Check the appropriate box below if the Form 8-K filing is intended to simultaneously satisfy the filing obligation of the registrant under any of the following provisions:

 

¨ Written communications pursuant to Rule 425 under the Securities Act (17 CFR 230.425)

 

¨ Soliciting material pursuant to Rule 14a-12 under the Exchange Act (17 CFR 240.14a-12)

 

¨ Pre-commencement communications pursuant to Rule 14d-2(b) under the Exchange Act (17 CFR 240.14d-2(b))

 

¨ Pre-commencement communications pursuant to Rule 13e-4(c) under the Exchange Act (17 CFR 240.13e-4(c))

 

 

 


Item 7.01 Regulation FD Disclosure

Valeant Pharmaceuticals International, Inc. (the “Company”) intends to amend its senior secured credit facility (the “Credit Facility Amendment”). A meeting is scheduled between senior officers of the Company and its lenders to be held on February 8, 2013 related to the Credit Facility Amendment. The terms of the Credit Facility Amendment are expected to include a reduction in the interest rates on its existing $1 billion series C tranche B term loans due 2019 and its existing $1.3 billion series D tranche B term loans due 2019, and certain other amendments. Subject to market and other conditions, the Company intends to complete the Credit Facility Amendment on or around February 19, 2013. There can be no assurances that such Credit Facility Amendment will be completed on these terms or at all.

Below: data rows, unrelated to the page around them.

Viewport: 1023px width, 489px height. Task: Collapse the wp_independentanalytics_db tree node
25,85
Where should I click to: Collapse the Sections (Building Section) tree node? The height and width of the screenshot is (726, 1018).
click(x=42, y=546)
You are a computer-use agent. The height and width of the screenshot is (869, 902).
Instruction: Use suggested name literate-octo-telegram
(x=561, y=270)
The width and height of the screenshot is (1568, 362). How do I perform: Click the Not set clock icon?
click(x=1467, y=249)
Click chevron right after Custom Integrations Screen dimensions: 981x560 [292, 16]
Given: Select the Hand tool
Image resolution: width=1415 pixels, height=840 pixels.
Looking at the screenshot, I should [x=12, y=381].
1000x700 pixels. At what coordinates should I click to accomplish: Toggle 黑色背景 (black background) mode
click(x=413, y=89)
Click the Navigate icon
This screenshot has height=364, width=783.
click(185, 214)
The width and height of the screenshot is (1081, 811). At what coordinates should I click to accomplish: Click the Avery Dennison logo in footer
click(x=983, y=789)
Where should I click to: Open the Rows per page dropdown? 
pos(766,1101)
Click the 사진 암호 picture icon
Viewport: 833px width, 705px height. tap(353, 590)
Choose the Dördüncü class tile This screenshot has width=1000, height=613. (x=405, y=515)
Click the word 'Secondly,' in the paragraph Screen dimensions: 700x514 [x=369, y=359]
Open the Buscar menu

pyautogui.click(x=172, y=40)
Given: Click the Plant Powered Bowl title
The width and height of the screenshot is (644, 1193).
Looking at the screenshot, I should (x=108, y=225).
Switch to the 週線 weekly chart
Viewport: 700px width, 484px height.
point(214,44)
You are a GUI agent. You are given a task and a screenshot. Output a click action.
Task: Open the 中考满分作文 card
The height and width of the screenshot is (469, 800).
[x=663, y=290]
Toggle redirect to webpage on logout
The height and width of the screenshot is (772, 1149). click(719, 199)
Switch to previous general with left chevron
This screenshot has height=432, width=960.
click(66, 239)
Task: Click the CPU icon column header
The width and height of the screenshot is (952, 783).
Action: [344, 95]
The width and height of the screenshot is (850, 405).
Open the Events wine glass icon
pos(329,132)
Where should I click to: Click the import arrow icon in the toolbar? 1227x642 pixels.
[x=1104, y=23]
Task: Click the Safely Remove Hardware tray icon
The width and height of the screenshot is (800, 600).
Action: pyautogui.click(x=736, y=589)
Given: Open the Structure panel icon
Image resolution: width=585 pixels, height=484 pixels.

Attached hereto as Exhibit 99.1 is a presentation prepared in connection with the lenders meeting. In its presentation, the Company will disclose that for the Fiscal Year ended December 31, 2012, pro forma for all announced acquisitions, the Company’s guidance for adjusted EBITDA is in the range of $2,445 - $2,495 million. The Company will also re-affirm, as of February 8, 2013, certain guidance for the year ended December 31, 2012 and its 2013 guidance issued on January 4, 2013.

The information in this Item 7.01, including Exhibit 99.1, is being furnished and shall not be deemed “filed” for the purposes of Section 18 of the Securities Exchange Act of 1934, as amended, or otherwise subject to the liabilities of that Section. The information in this Item 7.01 and Exhibit 99.1 shall not be incorporated by reference into any registration statement or other document pursuant to the Securities Act of 1933, as amended.

 

Item 9.01 Financial Statements and Exhibits.

(d) Exhibits

 

Exhibit
Number

 

Description

99.1   Presentation of Valeant Pharmaceuticals International, Inc. dated February 8, 2013.


SIGNATURES

Pursuant to the requirements of the Securities Exchange Act of 1934, the registrant has duly caused this report to be signed on its behalf by the undersigned hereunto duly authorized.

 

    VALEANT PHARMACEUTICALS INTERNATIONAL, INC.
Date: February 7, 2013     By:    /s/ Howard B. Schiller
       Howard B. Schiller
       Executive Vice President, Chief Financial Officer


EXHIBIT INDEX

 

Exhibit
Number

 

Description

99.1   Presentation of Valeant Pharmaceuticals International, Inc. dated February 8, 2013.